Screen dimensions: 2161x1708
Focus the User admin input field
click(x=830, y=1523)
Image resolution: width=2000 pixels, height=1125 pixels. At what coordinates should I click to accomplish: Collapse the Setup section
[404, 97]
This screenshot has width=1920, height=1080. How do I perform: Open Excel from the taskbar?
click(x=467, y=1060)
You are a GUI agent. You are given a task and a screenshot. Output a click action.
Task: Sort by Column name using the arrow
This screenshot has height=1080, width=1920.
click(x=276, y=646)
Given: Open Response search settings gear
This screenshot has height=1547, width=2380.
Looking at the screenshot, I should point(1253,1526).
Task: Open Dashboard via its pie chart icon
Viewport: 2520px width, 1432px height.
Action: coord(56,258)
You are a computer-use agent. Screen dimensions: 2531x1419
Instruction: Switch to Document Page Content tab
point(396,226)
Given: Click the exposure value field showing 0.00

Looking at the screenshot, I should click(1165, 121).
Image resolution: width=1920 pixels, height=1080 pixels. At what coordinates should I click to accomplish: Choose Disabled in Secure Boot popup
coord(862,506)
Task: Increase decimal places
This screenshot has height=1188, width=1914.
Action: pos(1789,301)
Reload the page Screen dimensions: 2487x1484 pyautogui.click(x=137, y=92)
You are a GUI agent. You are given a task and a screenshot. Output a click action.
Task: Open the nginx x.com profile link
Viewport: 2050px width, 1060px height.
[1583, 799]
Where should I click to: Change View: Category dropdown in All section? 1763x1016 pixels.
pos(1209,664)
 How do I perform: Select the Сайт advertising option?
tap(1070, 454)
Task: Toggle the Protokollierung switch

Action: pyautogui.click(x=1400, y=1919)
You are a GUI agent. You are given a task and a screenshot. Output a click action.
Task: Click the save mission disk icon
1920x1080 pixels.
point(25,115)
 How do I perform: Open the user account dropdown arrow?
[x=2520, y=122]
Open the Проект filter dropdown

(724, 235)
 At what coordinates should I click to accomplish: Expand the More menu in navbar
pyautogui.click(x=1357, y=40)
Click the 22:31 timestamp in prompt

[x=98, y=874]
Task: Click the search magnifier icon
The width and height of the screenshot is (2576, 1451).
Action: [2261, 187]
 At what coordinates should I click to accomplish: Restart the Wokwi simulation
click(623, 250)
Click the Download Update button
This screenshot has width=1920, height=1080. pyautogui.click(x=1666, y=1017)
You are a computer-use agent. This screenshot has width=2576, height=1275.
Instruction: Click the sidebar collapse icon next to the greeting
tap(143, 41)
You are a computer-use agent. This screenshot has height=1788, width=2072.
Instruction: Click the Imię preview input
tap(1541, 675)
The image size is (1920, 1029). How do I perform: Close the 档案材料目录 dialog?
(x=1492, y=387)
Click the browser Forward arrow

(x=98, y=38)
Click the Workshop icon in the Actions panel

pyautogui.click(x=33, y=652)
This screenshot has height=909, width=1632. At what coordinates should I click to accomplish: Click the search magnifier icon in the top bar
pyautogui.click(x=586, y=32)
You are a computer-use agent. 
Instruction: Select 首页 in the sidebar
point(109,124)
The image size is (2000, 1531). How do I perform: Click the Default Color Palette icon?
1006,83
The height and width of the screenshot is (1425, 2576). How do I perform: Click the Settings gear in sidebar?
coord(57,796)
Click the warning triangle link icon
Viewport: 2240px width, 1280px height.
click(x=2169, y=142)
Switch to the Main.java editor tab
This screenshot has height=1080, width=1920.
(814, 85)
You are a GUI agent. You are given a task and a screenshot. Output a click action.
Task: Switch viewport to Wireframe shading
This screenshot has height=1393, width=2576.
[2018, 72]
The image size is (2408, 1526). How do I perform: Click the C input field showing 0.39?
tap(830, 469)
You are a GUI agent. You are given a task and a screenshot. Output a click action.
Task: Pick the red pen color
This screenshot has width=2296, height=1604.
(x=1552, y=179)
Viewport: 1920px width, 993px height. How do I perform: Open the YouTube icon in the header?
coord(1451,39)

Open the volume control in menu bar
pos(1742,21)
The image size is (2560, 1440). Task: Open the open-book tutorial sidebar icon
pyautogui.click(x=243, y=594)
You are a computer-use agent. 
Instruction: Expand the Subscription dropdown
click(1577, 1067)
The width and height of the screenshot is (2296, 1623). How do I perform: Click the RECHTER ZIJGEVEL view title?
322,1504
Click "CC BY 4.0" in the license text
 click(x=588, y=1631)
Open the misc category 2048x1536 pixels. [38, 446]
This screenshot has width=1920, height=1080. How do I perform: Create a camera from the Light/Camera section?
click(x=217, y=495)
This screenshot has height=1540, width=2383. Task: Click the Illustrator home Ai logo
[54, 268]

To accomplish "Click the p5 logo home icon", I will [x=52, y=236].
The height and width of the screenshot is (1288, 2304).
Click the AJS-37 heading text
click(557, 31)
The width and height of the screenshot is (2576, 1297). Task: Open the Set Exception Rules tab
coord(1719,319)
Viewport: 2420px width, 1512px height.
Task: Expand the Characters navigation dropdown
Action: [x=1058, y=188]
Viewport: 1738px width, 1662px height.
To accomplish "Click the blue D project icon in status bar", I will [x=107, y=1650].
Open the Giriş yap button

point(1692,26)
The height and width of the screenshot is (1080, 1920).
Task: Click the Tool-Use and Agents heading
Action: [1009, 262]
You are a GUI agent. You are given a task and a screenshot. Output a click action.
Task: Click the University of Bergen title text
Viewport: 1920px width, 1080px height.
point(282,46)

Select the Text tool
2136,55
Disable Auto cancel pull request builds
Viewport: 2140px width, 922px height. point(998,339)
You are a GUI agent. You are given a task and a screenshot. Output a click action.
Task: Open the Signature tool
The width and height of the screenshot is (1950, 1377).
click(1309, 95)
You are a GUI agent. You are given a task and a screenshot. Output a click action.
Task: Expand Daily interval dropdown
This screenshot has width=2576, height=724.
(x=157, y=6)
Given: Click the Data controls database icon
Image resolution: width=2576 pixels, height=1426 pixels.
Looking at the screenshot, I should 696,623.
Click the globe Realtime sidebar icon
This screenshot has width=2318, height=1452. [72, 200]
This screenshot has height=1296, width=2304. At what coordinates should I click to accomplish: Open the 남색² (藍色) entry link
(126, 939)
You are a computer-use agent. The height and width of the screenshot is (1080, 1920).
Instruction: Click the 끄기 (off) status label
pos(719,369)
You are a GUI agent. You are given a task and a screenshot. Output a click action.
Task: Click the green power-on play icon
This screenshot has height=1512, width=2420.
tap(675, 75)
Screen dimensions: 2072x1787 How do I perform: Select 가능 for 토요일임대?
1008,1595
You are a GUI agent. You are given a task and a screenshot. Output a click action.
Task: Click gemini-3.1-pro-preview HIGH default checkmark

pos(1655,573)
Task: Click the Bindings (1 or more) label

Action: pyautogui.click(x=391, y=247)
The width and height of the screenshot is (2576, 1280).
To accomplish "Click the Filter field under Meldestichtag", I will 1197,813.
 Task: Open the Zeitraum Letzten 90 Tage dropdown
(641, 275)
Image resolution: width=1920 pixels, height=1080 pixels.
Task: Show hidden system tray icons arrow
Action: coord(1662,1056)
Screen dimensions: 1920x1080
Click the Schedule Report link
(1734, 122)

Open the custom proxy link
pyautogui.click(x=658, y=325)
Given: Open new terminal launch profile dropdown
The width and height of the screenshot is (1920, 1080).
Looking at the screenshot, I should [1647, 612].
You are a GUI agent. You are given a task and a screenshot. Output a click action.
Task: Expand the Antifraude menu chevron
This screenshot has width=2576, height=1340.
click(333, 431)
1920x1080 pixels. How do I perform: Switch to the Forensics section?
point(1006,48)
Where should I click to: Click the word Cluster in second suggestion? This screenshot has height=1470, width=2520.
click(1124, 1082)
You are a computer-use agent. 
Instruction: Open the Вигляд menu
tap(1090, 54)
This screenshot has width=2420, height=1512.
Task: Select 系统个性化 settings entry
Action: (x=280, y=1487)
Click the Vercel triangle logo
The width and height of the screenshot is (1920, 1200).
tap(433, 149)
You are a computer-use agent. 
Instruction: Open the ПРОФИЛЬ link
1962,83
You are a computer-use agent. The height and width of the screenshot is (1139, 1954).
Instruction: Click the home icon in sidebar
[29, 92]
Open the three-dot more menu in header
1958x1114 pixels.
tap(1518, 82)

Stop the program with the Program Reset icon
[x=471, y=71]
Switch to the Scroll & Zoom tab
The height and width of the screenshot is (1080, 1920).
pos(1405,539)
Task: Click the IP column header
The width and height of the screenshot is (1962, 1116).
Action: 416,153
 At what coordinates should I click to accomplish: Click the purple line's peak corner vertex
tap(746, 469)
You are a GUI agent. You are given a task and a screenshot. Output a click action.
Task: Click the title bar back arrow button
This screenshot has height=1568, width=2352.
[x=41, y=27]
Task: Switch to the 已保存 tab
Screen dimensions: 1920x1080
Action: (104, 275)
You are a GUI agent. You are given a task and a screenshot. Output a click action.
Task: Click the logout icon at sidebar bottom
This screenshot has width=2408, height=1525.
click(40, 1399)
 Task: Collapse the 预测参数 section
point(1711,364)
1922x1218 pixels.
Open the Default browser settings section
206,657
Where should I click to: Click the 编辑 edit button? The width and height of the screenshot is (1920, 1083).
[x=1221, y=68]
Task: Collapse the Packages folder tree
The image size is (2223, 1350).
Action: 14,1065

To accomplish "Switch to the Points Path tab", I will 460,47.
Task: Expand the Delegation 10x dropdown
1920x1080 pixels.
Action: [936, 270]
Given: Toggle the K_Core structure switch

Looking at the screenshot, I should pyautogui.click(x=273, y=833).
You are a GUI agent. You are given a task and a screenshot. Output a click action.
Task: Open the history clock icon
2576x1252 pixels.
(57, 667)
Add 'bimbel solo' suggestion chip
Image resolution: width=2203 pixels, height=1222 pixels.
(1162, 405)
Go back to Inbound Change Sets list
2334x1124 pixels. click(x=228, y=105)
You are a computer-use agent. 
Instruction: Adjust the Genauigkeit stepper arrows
================================
→ **To do**:
Return exactly, and only, the lines from the start of the listing through the line with "Given: Open Response search settings gear".

→ **Reply**:
Screen dimensions: 2161x1708
Focus the User admin input field
click(x=830, y=1523)
Image resolution: width=2000 pixels, height=1125 pixels. At what coordinates should I click to accomplish: Collapse the Setup section
[404, 97]
This screenshot has width=1920, height=1080. How do I perform: Open Excel from the taskbar?
click(x=467, y=1060)
You are a GUI agent. You are given a task and a screenshot. Output a click action.
Task: Sort by Column name using the arrow
This screenshot has height=1080, width=1920.
click(x=276, y=646)
Given: Open Response search settings gear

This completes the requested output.